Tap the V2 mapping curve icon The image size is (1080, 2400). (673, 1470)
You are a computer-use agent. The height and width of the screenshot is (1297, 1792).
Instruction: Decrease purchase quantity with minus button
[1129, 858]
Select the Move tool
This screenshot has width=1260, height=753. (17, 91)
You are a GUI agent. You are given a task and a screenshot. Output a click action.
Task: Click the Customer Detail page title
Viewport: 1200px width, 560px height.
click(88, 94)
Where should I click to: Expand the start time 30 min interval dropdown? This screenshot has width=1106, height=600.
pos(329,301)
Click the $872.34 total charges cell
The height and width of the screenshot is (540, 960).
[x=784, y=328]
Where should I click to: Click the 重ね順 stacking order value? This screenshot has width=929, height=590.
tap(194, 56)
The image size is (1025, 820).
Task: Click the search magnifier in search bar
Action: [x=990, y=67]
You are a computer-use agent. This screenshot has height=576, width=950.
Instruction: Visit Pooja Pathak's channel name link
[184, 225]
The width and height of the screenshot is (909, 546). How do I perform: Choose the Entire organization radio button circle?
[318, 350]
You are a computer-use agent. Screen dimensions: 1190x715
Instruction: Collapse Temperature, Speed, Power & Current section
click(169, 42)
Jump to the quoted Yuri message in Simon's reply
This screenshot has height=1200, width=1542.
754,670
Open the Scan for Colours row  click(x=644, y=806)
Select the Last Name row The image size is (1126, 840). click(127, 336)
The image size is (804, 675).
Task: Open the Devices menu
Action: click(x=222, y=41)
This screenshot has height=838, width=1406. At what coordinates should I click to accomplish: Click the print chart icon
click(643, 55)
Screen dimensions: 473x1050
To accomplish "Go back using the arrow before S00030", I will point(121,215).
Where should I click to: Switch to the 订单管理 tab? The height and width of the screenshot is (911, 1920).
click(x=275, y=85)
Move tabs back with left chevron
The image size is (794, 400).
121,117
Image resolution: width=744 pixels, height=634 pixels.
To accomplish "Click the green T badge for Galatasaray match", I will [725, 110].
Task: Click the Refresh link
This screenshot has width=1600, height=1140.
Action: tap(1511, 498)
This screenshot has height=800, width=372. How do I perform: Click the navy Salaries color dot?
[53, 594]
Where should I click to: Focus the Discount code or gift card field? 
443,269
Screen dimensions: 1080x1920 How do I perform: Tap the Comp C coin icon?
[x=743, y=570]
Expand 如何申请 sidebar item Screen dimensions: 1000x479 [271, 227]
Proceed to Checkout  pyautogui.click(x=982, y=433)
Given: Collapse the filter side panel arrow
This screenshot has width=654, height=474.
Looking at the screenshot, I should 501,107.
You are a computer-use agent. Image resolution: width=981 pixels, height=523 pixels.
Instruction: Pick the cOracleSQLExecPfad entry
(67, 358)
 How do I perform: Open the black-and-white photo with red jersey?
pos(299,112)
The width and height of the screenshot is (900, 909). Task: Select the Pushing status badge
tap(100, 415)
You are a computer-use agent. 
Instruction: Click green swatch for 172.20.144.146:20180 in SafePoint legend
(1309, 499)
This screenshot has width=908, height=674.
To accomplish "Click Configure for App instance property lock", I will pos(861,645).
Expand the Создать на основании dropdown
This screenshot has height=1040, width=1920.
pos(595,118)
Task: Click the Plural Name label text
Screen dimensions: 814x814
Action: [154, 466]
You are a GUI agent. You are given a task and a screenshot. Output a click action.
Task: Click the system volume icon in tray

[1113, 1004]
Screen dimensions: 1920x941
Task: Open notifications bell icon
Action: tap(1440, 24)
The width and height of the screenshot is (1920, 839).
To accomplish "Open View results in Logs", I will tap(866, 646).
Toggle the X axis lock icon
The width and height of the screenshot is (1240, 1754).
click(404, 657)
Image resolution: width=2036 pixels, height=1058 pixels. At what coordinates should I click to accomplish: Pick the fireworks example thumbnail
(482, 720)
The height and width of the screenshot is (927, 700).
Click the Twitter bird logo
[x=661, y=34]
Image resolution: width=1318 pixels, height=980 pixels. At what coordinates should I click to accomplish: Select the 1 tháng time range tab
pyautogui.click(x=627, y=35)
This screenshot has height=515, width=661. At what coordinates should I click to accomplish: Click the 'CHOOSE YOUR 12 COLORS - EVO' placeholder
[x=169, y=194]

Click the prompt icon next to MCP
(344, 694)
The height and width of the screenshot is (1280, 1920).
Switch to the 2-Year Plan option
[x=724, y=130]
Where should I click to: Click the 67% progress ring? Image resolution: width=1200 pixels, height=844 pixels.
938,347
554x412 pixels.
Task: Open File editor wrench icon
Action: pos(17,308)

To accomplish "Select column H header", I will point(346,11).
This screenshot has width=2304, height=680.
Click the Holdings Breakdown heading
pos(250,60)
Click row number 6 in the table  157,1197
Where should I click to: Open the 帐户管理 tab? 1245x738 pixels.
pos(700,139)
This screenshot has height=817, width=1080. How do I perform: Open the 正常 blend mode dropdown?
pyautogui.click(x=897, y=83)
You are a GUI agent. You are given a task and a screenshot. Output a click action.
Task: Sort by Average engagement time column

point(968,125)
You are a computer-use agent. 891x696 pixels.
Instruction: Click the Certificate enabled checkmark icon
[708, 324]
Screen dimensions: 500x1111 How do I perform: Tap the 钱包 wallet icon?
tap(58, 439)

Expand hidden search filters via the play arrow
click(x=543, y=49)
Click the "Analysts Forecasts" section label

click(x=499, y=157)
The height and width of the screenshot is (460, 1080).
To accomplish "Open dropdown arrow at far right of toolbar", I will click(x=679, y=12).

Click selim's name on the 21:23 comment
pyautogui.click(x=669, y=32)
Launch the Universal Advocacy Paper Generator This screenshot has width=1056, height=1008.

• • • • •

> **Your objective**: Repeat the material above exactly.

> **Task output**:
Tap the V2 mapping curve icon The image size is (1080, 2400). (673, 1470)
You are a computer-use agent. The height and width of the screenshot is (1297, 1792).
Instruction: Decrease purchase quantity with minus button
[1129, 858]
Select the Move tool
This screenshot has width=1260, height=753. (17, 91)
You are a GUI agent. You are given a task and a screenshot. Output a click action.
Task: Click the Customer Detail page title
Viewport: 1200px width, 560px height.
click(88, 94)
Where should I click to: Expand the start time 30 min interval dropdown? This screenshot has width=1106, height=600.
pos(329,301)
Click the $872.34 total charges cell
The height and width of the screenshot is (540, 960).
[x=784, y=328]
Where should I click to: Click the 重ね順 stacking order value? This screenshot has width=929, height=590.
tap(194, 56)
The image size is (1025, 820).
Task: Click the search magnifier in search bar
Action: [x=990, y=67]
You are a computer-use agent. This screenshot has height=576, width=950.
Instruction: Visit Pooja Pathak's channel name link
[184, 225]
The width and height of the screenshot is (909, 546). How do I perform: Choose the Entire organization radio button circle?
[318, 350]
You are a computer-use agent. Screen dimensions: 1190x715
Instruction: Collapse Temperature, Speed, Power & Current section
click(169, 42)
Jump to the quoted Yuri message in Simon's reply
This screenshot has height=1200, width=1542.
754,670
Open the Scan for Colours row  click(x=644, y=806)
Select the Last Name row The image size is (1126, 840). click(127, 336)
The image size is (804, 675).
Task: Open the Devices menu
Action: click(x=222, y=41)
This screenshot has height=838, width=1406. At what coordinates should I click to accomplish: Click the print chart icon
click(643, 55)
Screen dimensions: 473x1050
To accomplish "Go back using the arrow before S00030", I will point(121,215).
Where should I click to: Switch to the 订单管理 tab? The height and width of the screenshot is (911, 1920).
click(x=275, y=85)
Move tabs back with left chevron
The image size is (794, 400).
121,117
Image resolution: width=744 pixels, height=634 pixels.
To accomplish "Click the green T badge for Galatasaray match", I will [725, 110].
Task: Click the Refresh link
This screenshot has width=1600, height=1140.
Action: tap(1511, 498)
This screenshot has height=800, width=372. How do I perform: Click the navy Salaries color dot?
[53, 594]
Where should I click to: Focus the Discount code or gift card field? 
443,269
Screen dimensions: 1080x1920 How do I perform: Tap the Comp C coin icon?
[x=743, y=570]
Expand 如何申请 sidebar item Screen dimensions: 1000x479 [271, 227]
Proceed to Checkout  pyautogui.click(x=982, y=433)
Given: Collapse the filter side panel arrow
This screenshot has width=654, height=474.
Looking at the screenshot, I should 501,107.
You are a computer-use agent. Image resolution: width=981 pixels, height=523 pixels.
Instruction: Pick the cOracleSQLExecPfad entry
(67, 358)
 How do I perform: Open the black-and-white photo with red jersey?
pos(299,112)
The width and height of the screenshot is (900, 909). Task: Select the Pushing status badge
tap(100, 415)
You are a computer-use agent. 
Instruction: Click green swatch for 172.20.144.146:20180 in SafePoint legend
(1309, 499)
This screenshot has width=908, height=674.
To accomplish "Click Configure for App instance property lock", I will pos(861,645).
Expand the Создать на основании dropdown
This screenshot has height=1040, width=1920.
pos(595,118)
Task: Click the Plural Name label text
Screen dimensions: 814x814
Action: [154, 466]
You are a GUI agent. You are given a task and a screenshot. Output a click action.
Task: Click the system volume icon in tray

[1113, 1004]
Screen dimensions: 1920x941
Task: Open notifications bell icon
Action: tap(1440, 24)
The width and height of the screenshot is (1920, 839).
To accomplish "Open View results in Logs", I will tap(866, 646).
Toggle the X axis lock icon
The width and height of the screenshot is (1240, 1754).
click(404, 657)
Image resolution: width=2036 pixels, height=1058 pixels. At what coordinates should I click to accomplish: Pick the fireworks example thumbnail
(482, 720)
The height and width of the screenshot is (927, 700).
Click the Twitter bird logo
[x=661, y=34]
Image resolution: width=1318 pixels, height=980 pixels. At what coordinates should I click to accomplish: Select the 1 tháng time range tab
pyautogui.click(x=627, y=35)
This screenshot has height=515, width=661. At what coordinates should I click to accomplish: Click the 'CHOOSE YOUR 12 COLORS - EVO' placeholder
[x=169, y=194]

Click the prompt icon next to MCP
(344, 694)
The height and width of the screenshot is (1280, 1920).
Switch to the 2-Year Plan option
[x=724, y=130]
Where should I click to: Click the 67% progress ring? Image resolution: width=1200 pixels, height=844 pixels.
938,347
554x412 pixels.
Task: Open File editor wrench icon
Action: pos(17,308)

To accomplish "Select column H header", I will point(346,11).
This screenshot has width=2304, height=680.
Click the Holdings Breakdown heading
pos(250,60)
Click row number 6 in the table  157,1197
Where should I click to: Open the 帐户管理 tab? 1245x738 pixels.
pos(700,139)
This screenshot has height=817, width=1080. How do I perform: Open the 正常 blend mode dropdown?
pyautogui.click(x=897, y=83)
You are a GUI agent. You are given a task and a screenshot. Output a click action.
Task: Sort by Average engagement time column

point(968,125)
You are a computer-use agent. 891x696 pixels.
Instruction: Click the Certificate enabled checkmark icon
[708, 324]
Screen dimensions: 500x1111 How do I perform: Tap the 钱包 wallet icon?
tap(58, 439)

Expand hidden search filters via the play arrow
click(x=543, y=49)
Click the "Analysts Forecasts" section label

click(x=499, y=157)
The height and width of the screenshot is (460, 1080).
To accomplish "Open dropdown arrow at far right of toolbar", I will click(x=679, y=12).

Click selim's name on the 21:23 comment
pyautogui.click(x=669, y=32)
Launch the Universal Advocacy Paper Generator This screenshot has width=1056, height=1008.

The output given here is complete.